80% Hutan Tanggamus Jadi Areal Perkebunan

Perambahan di kawasan hutan lindung di Kabupaten Tanggamus makin parah. Dari hutan lindung 150 ribu hektare lebih, sekitar 80% di antaranya telah menjadi areal perkebunan kakao, kopi, palawija, dan sayuran.

Hasil penelusuran investigasi Komisi B DPRD Tanggamus baru-baru ini membuktikan kegiatan Gerakan Nasional Rehabilitasi Hutan dan Lahan (GNRHL) yang menghabiskan dana puluhan miliar rupiah, yang kemudian dilanjutkan dengan kebijakan hutan kemasyarakatan (HKm), tak menghentikan laju kerusakan hutan lindung di Tanggamus.
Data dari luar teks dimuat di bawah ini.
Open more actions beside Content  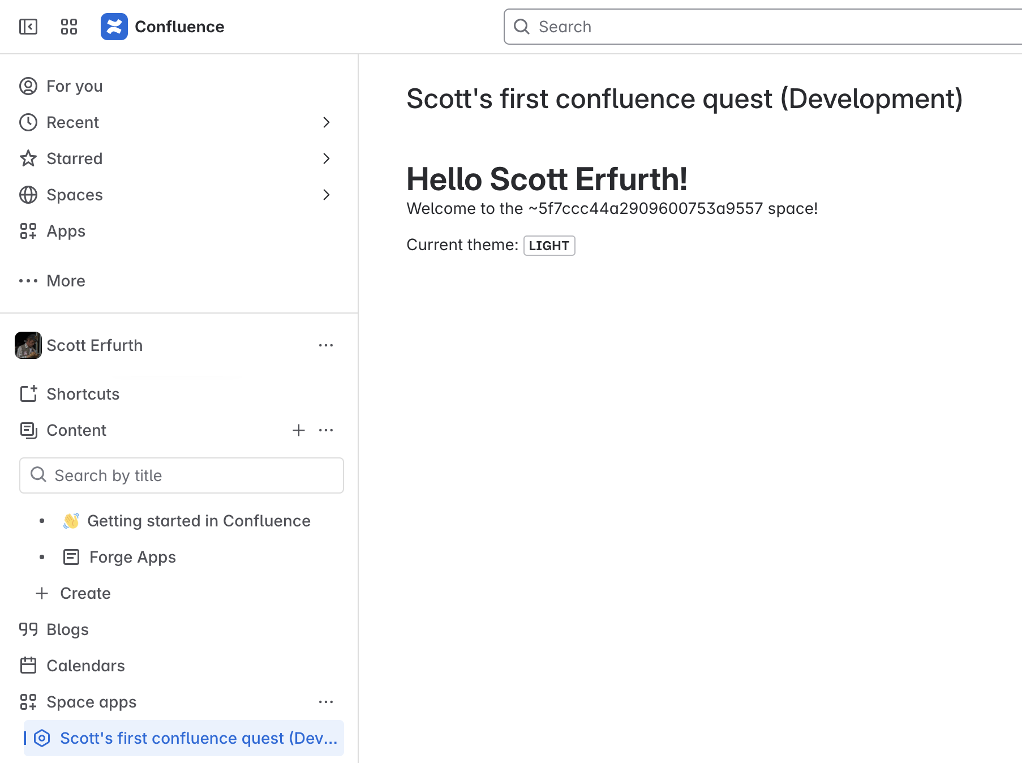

"Dari temuan kami di lapangan, kondisi hutan lindung di Tanggamus ini porak-poranda. Kegiatan GNRHL dan HKm tidak ada bekasnya karena kesadaran masyarakat masih rendah," kata Ketua Komisi B DPRD Tanggamus Ibnu Nizar, di sela-sela kegiatan panen raya perdana padi Ciherang di Pekon Mulangmaya, Kecamatan Kotaagung Timur, Rabu (3-2).


Dianggap Mengganggu

Menurut Ibnu Nizar, Komisi B juga menemukan tanaman GNRHL ditebangi petani karena dianggap mengganggu tanaman perkebunan, seperti kakao dan kopi. Pihaknya juga menemukan kegiatan perambahan hutan semakin merajalela, termasuk di kawasan Register 30 Gunung Tanggamus.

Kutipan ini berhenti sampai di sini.